• [What is expected]:
Your response must be made up of each line in the data below that contains the string "pixels".

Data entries
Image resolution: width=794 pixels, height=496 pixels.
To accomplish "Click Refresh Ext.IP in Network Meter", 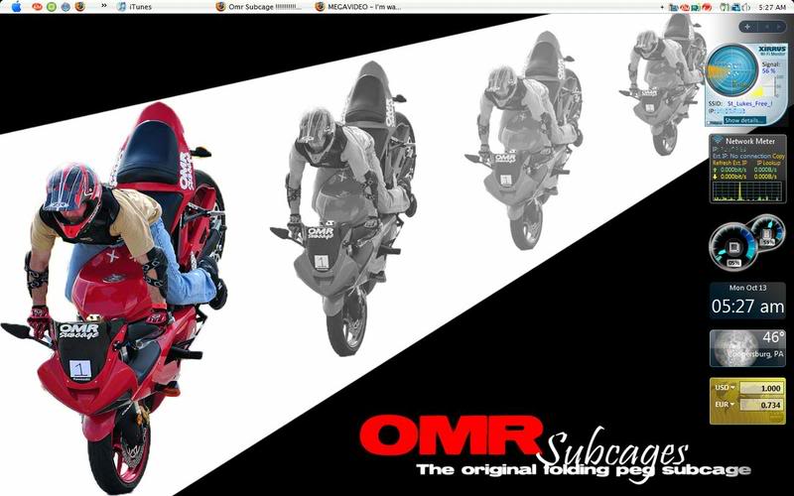I will click(729, 164).
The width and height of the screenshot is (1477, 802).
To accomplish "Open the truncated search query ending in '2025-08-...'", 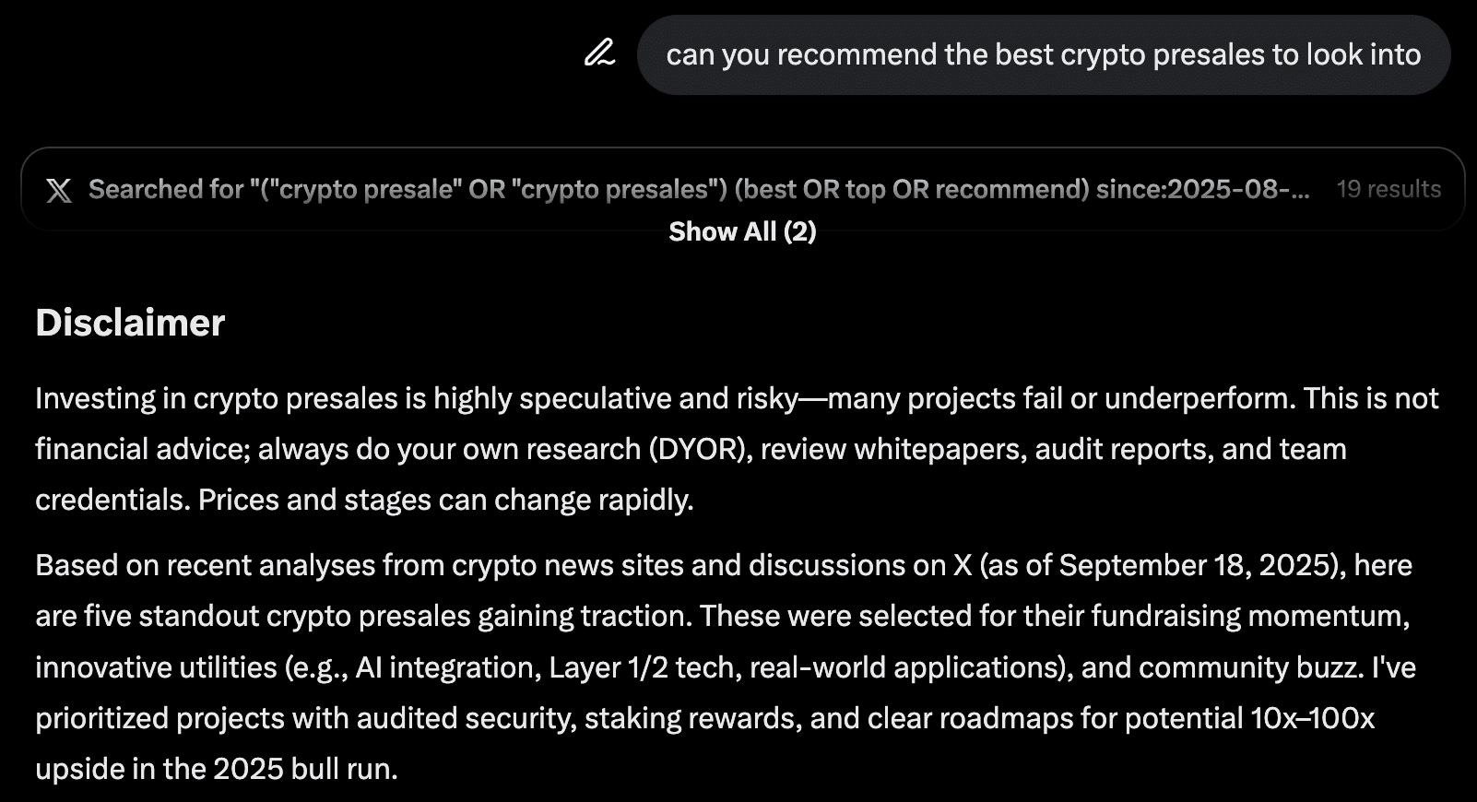I will (x=697, y=189).
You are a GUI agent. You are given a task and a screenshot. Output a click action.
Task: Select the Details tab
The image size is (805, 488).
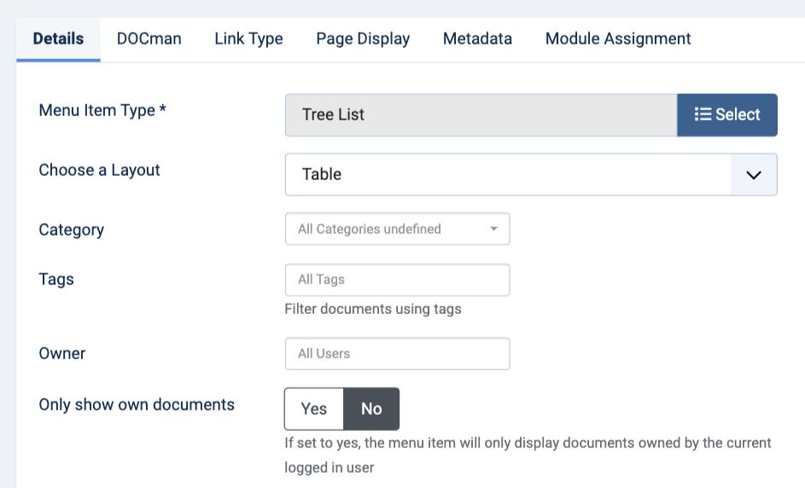58,39
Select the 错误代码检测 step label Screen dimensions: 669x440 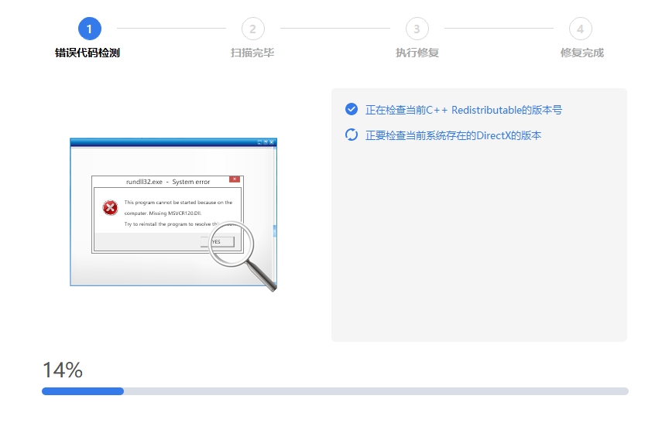(87, 53)
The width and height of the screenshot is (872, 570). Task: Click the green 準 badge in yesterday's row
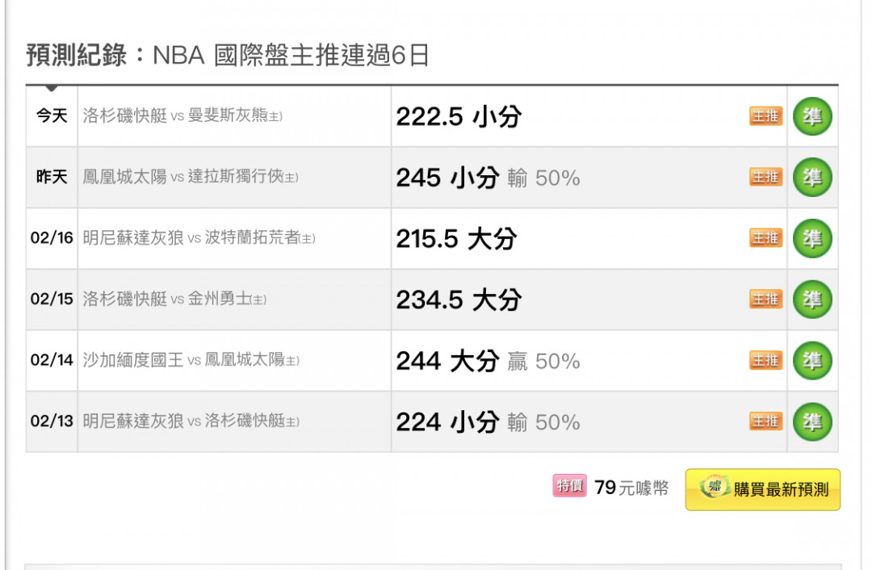[x=812, y=178]
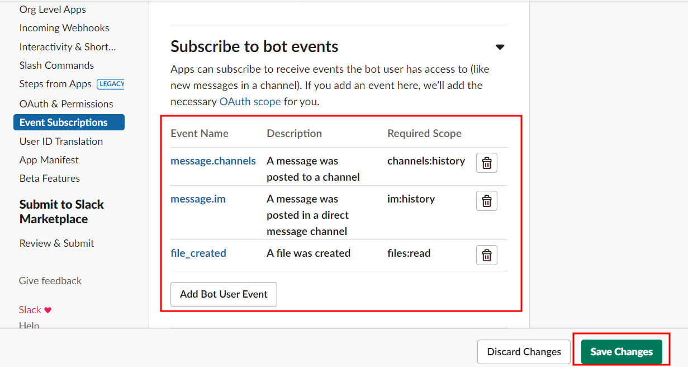Open OAuth & Permissions settings

click(x=66, y=103)
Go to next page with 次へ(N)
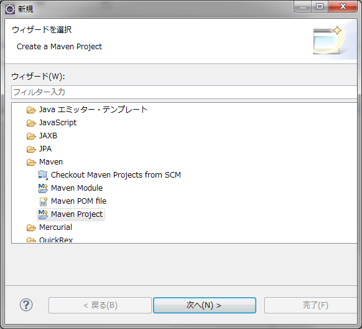The image size is (362, 329). pos(205,305)
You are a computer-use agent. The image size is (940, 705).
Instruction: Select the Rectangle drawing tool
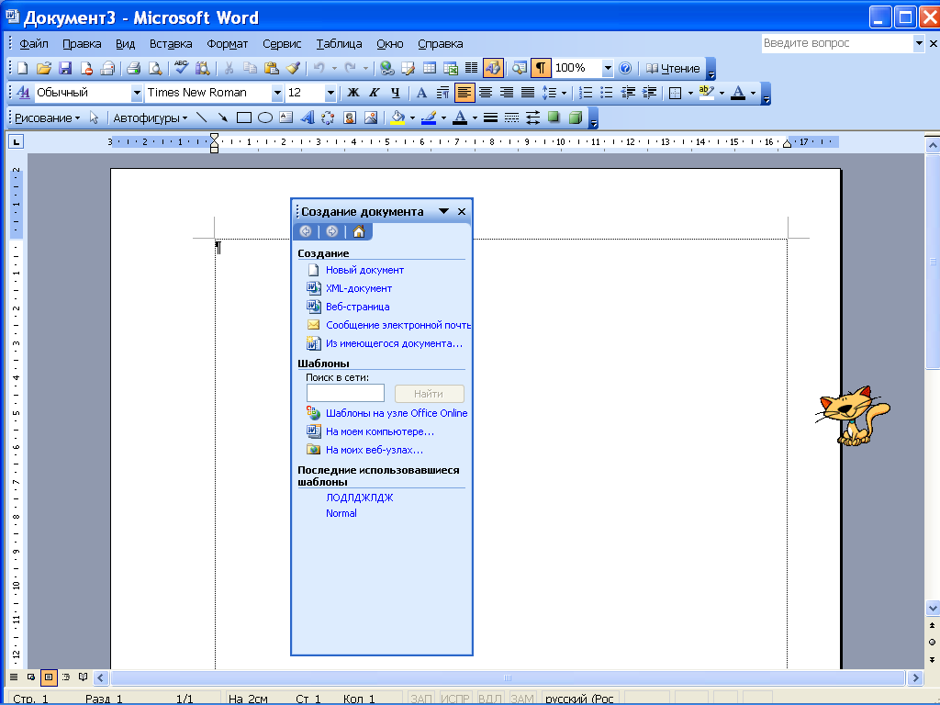(x=244, y=118)
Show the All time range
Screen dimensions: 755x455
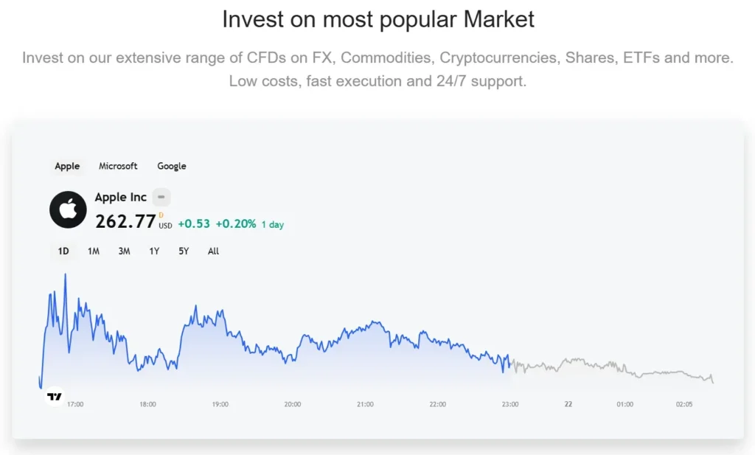pos(213,251)
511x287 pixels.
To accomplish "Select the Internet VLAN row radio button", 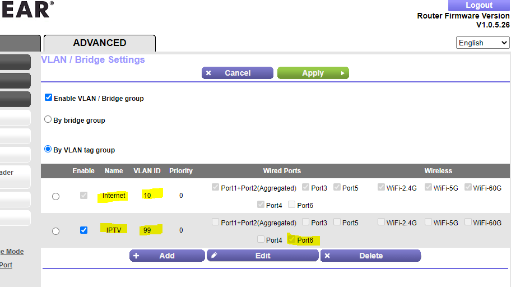I will click(55, 196).
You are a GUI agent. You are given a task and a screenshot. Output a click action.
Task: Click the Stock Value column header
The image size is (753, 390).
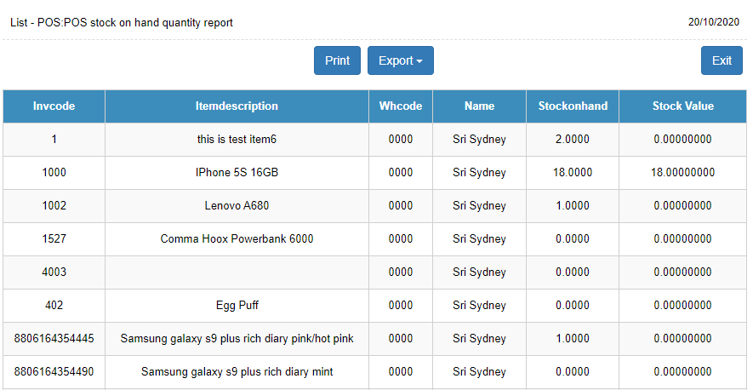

• [Exercise result]:
Image resolution: width=794 pixels, height=496 pixels.
511x287 pixels.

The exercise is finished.